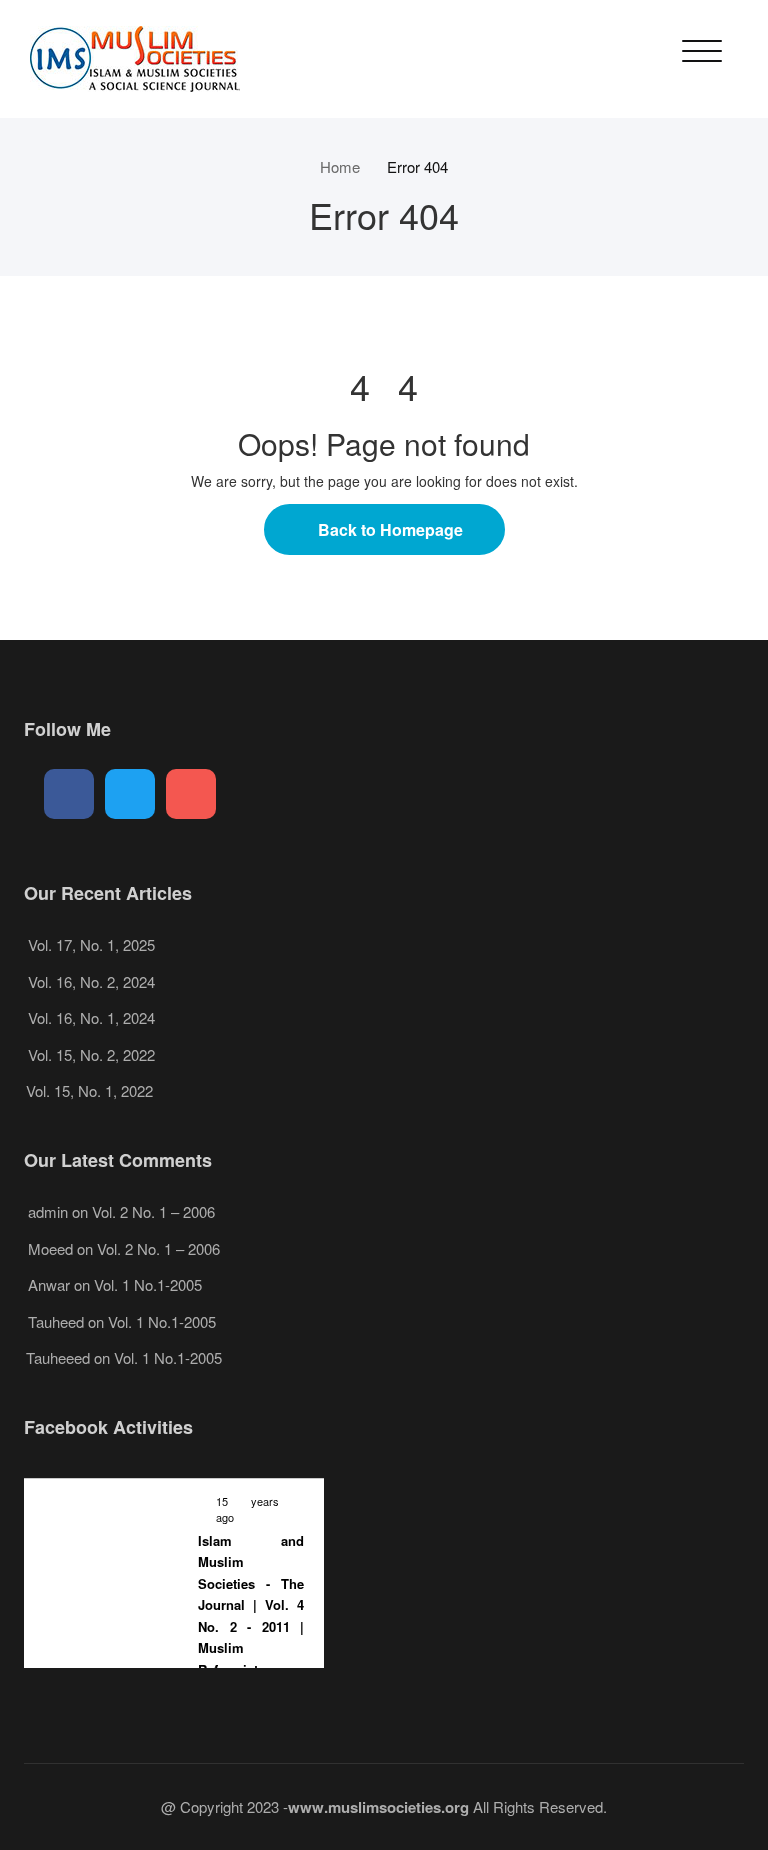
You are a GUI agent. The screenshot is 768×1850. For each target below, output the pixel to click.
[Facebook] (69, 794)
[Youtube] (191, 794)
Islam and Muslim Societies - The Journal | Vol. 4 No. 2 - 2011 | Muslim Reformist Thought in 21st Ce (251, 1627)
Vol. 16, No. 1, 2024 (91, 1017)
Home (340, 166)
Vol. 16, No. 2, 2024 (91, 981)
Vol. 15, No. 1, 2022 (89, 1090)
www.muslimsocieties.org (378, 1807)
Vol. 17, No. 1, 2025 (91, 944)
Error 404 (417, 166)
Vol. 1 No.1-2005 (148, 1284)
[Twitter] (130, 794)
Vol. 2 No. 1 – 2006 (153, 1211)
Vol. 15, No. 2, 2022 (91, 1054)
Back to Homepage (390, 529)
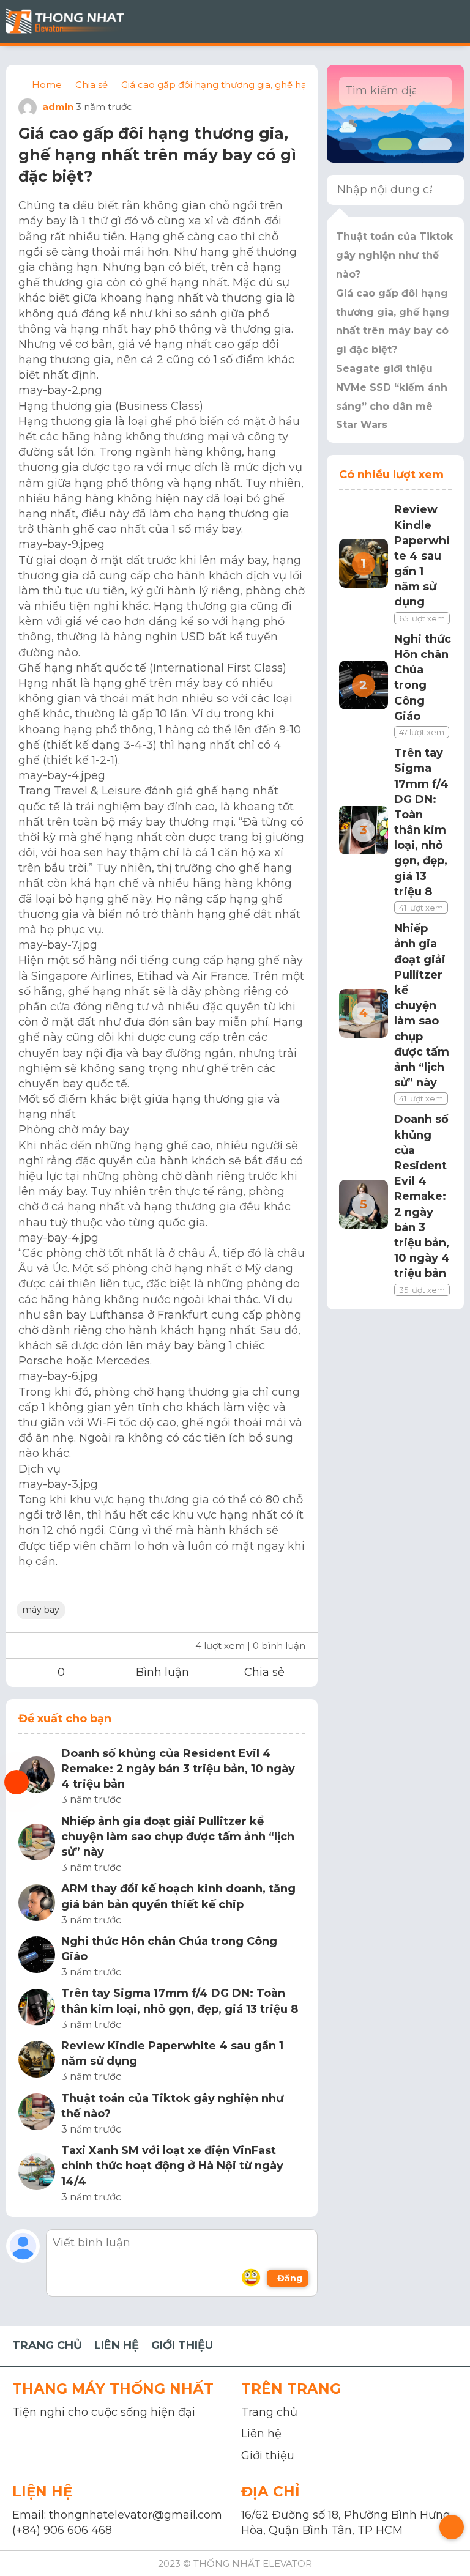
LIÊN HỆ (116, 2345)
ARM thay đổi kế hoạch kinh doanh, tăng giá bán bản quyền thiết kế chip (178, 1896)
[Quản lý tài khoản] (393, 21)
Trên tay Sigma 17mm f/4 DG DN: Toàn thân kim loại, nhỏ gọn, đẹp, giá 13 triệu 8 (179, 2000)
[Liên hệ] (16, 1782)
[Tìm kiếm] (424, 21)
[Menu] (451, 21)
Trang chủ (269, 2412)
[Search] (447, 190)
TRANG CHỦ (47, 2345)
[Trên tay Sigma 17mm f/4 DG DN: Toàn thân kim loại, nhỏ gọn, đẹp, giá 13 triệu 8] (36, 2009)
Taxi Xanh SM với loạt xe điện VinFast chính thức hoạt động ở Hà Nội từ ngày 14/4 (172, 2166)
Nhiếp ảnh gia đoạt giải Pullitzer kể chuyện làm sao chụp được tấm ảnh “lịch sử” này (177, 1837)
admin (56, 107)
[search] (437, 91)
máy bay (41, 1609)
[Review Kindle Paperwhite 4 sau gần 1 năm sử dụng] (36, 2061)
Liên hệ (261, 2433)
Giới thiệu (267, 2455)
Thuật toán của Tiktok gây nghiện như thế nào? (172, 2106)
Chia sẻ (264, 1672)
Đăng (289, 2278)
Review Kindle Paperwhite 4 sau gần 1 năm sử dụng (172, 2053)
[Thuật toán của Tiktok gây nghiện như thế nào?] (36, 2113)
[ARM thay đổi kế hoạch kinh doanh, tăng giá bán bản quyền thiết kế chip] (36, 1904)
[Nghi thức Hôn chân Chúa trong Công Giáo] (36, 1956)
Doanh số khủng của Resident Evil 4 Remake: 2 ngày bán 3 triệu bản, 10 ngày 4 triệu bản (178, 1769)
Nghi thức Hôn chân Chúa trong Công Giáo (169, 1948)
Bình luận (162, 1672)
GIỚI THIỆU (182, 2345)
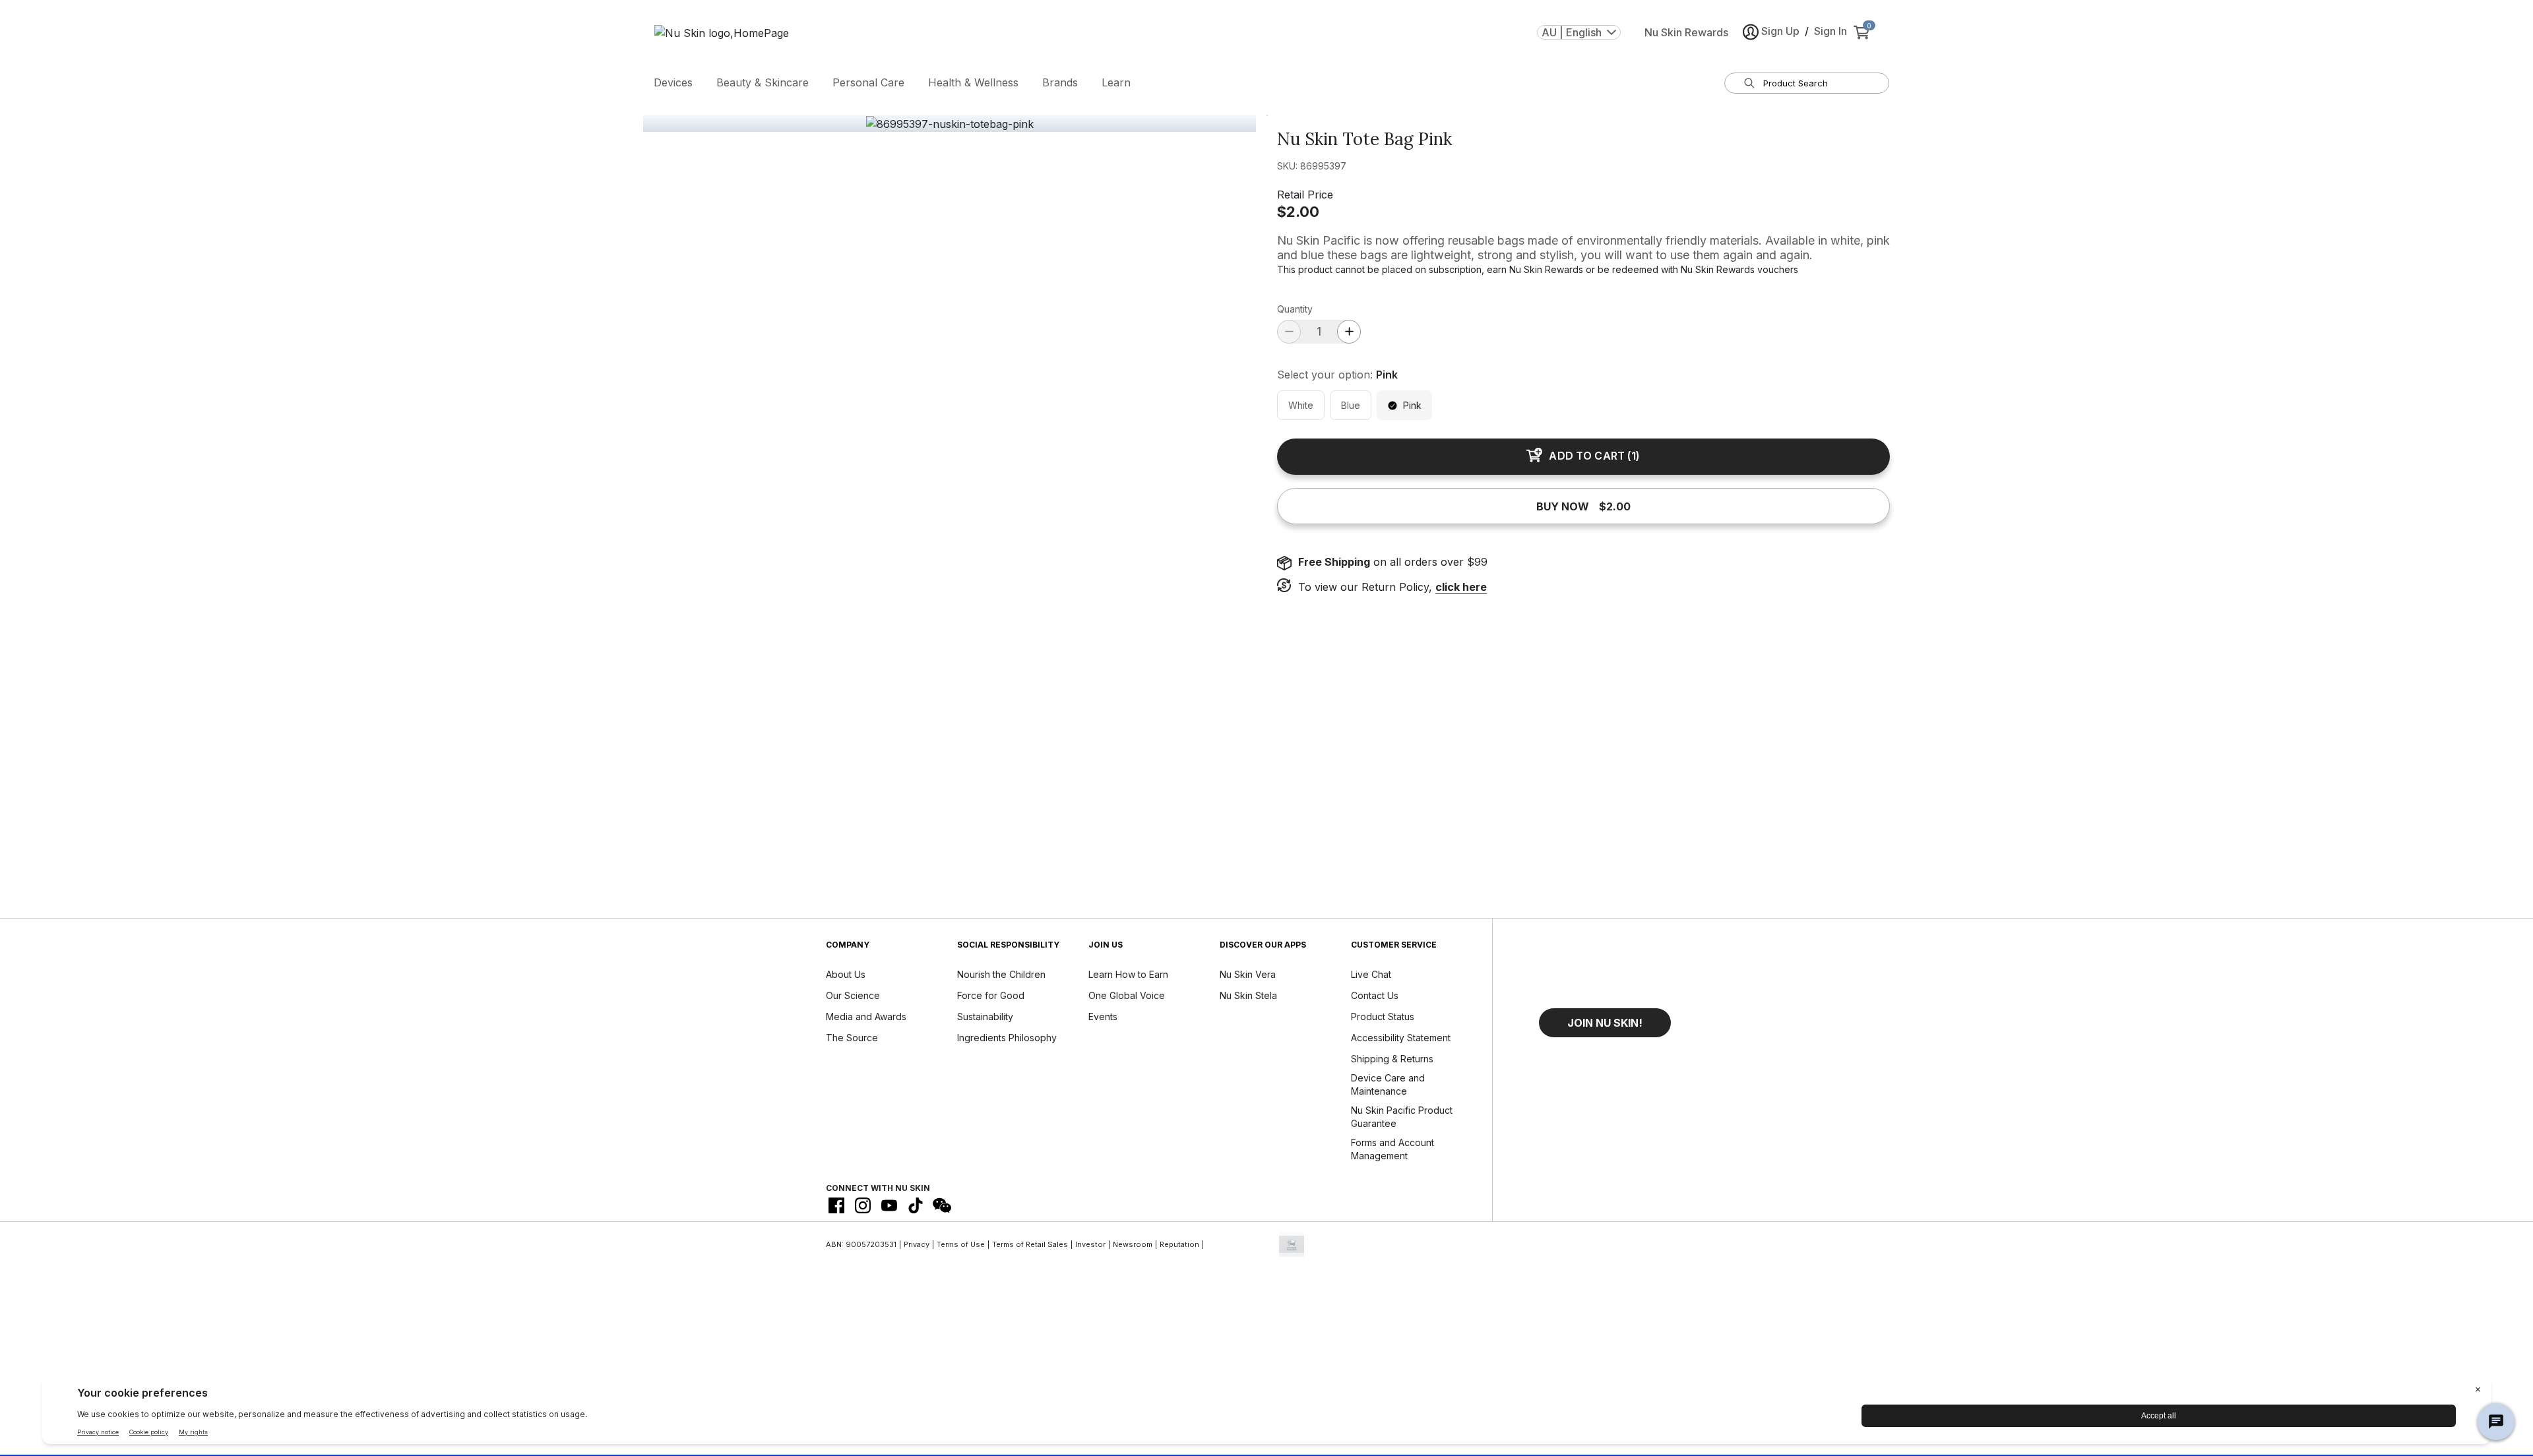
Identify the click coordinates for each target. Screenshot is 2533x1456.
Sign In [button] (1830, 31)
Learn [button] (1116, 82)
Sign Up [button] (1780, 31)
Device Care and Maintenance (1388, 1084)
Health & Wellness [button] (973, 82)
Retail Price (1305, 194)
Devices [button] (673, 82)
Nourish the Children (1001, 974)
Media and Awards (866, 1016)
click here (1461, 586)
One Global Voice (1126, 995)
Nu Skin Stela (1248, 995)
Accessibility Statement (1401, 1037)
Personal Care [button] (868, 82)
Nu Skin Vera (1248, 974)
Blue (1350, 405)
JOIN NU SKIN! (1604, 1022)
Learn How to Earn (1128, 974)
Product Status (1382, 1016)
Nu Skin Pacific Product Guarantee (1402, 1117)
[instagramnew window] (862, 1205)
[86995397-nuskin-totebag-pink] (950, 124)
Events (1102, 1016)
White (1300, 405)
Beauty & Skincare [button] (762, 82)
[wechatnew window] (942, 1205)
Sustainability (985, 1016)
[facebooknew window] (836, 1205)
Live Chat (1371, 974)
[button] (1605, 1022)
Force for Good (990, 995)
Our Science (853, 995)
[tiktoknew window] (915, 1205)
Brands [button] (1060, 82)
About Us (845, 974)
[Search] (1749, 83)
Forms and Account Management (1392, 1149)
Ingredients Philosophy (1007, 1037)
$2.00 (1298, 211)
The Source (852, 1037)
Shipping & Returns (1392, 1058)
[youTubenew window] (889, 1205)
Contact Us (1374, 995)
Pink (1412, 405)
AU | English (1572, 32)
________________________________________
I would like you to report every line in the listing above that contains "ngày".

Taxi Xanh SM với loạt xe điện VinFast chính thức hoạt động ở Hà Nội từ ngày 14/4 (172, 2166)
Doanh số khủng của Resident Evil 4 Remake: 2 ngày bán 3 triệu bản, 10 ngày 4 triệu bản (178, 1769)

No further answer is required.